------ Source extract

We need to convert some of the columns in this data into more useful data types.

First, take the "YEAR", "MONTH", "DAY", "HOUR", and "MINUTE" columns and use `pd.to_datetime` to combine them into a "Timestamp" column.

Second, there are columns for "LATITUDE" (y-axis) and "LONGITUD" (x-axis). Use GeoPandas's [`points_from_xy`](https://geopandas.org/reference/geopandas.points_from_xy.html) function (also this tutorial [Creating a GeoDataFrame from a DataFrame with coordinate](https://geopandas.org/gallery/create_geopandas_from_pandas.html)). Convert these to a shapely Point geometry and convert the DataFrame into a GeoDataFrame by specifying both the geometry and the CRS.

Third, there are more than 200,000 fatal car accidents in the six years of data across the entire U.S. Rename the "State Name" and "County" names to just "State" and "County" for simplicity. Then filter down to only accidents in Colorado.

## Exploratory analysis

Check the distribution of incidents by "County" and "YEAR".

Use a groupby on the "Timestamp" column with a `Grouper` to plot the number of fatalities ("FATALS") per day.

Try out some other methods like a rolling average to help clarify the visualization.

Make a pivot table with "DAY_WEEK" as columns, "HOUR" as index, "FATALS" as values, and 'sum' as an aggfunc. Visualize as a heatmap. Sunday is 1 and Saturday is 7.

## Point plot

Visualize the individual incidents.

Visualize using the Colorado state boundaries.

Visualize using a basemap. You may need to convert to another CRS like [EPSG:3857](https://epsg.io/3857) used by Google, OSM, etc.

## Make a density plot

Use geoplot's [`kdeplot`](https://residentmario.github.io/geoplot/plot_references/plot_reference.html#kdeplot) ([tutorial](https://geopandas.org/gallery/plotting_with_geoplot.html)) to make a density plot of these points. Use geoplot's `webmap` to include a basemap.

------------
------ Data section

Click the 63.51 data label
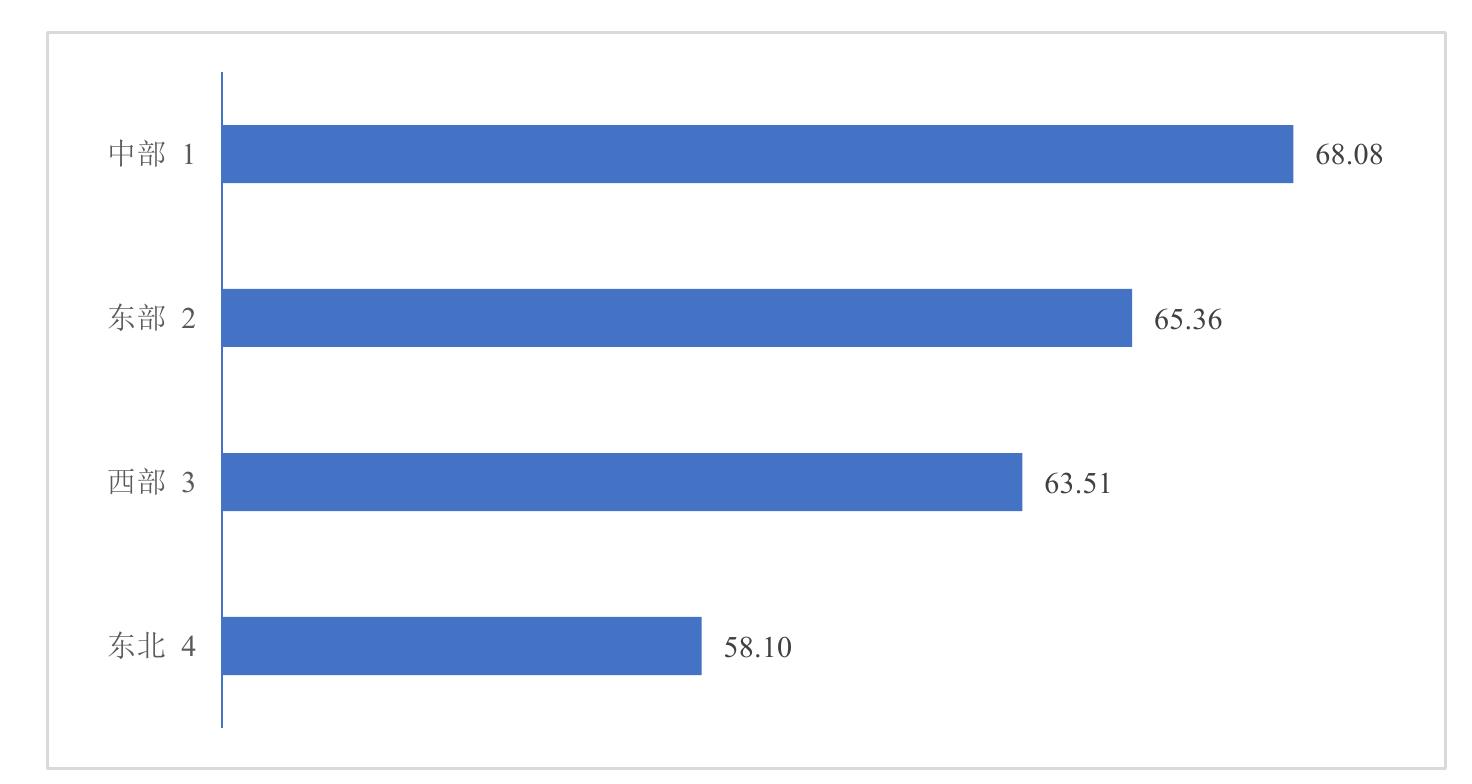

------------

■ Task A:
According to the traffic-fatality tutorial, why might one try a rolling average when plotting fatalities per day? Answer in one to three sentences.
■ Task B:
In the traffic-fatality tutorial, which numbers stand for Sunday and Saturday in the "DAY_WEEK" values?
■ Task C:
Write the next part of the traffic-fatality tutorial, starting after its final sentence.
The data has no connection to the traffic-fatality tutorial.

■ Expected answer A:
A rolling average is one of the methods suggested to help clarify the visualization of daily fatalities.

■ Expected answer B:
Sunday is 1 and Saturday is 7.

■ Expected answer C:
## Convert to a choropleth

We have done joins above and before in previous classes, but spatial data presents a new way to join data as well. A [spatial join](https://geopandas.org/mergingdata.html#spatial-joins) combines and merges data based on their respective geometries: is a Point within a Polygon for example? This is valuable if we want to take spatial data like accidents and aggregate to count the number of incidents per county. 

A spatial join allows us to merge the `co_counties_gdf` GeoDataFrame and the `co_fars_gdf` GeoDataFrame. Because the `co_fars_gdf` already has a column for "County" this feels a bit redundant, but because spatial joins are so powerful, I still want to cover how to do them and use the existing labels for verification.

Inspect the `co_counties_gdf`.

Inspect the `co_fars_gdf`.

What does a spatial join do under the hood?

Do the `sjoin` with `co_fars_gdf` on the left, `co_counties_gdf` on the right, using a "left" join, and an "intersects" operation.

Compare.

Where are these errors? They all appear to be on county boundary lines/roads.

Group total fatalities by county and merge back into `co_counties_gdf`.

Visualize county-level data as a choropleth.

## Appendix

Read in the files and concatenate together.

In [None]:
fars_accident_l = []

for y in range(2012,2019):
    _df = pd.read_csv('fars_{0}_accident.csv'.format(y))
    fars_accident_l.append(_df)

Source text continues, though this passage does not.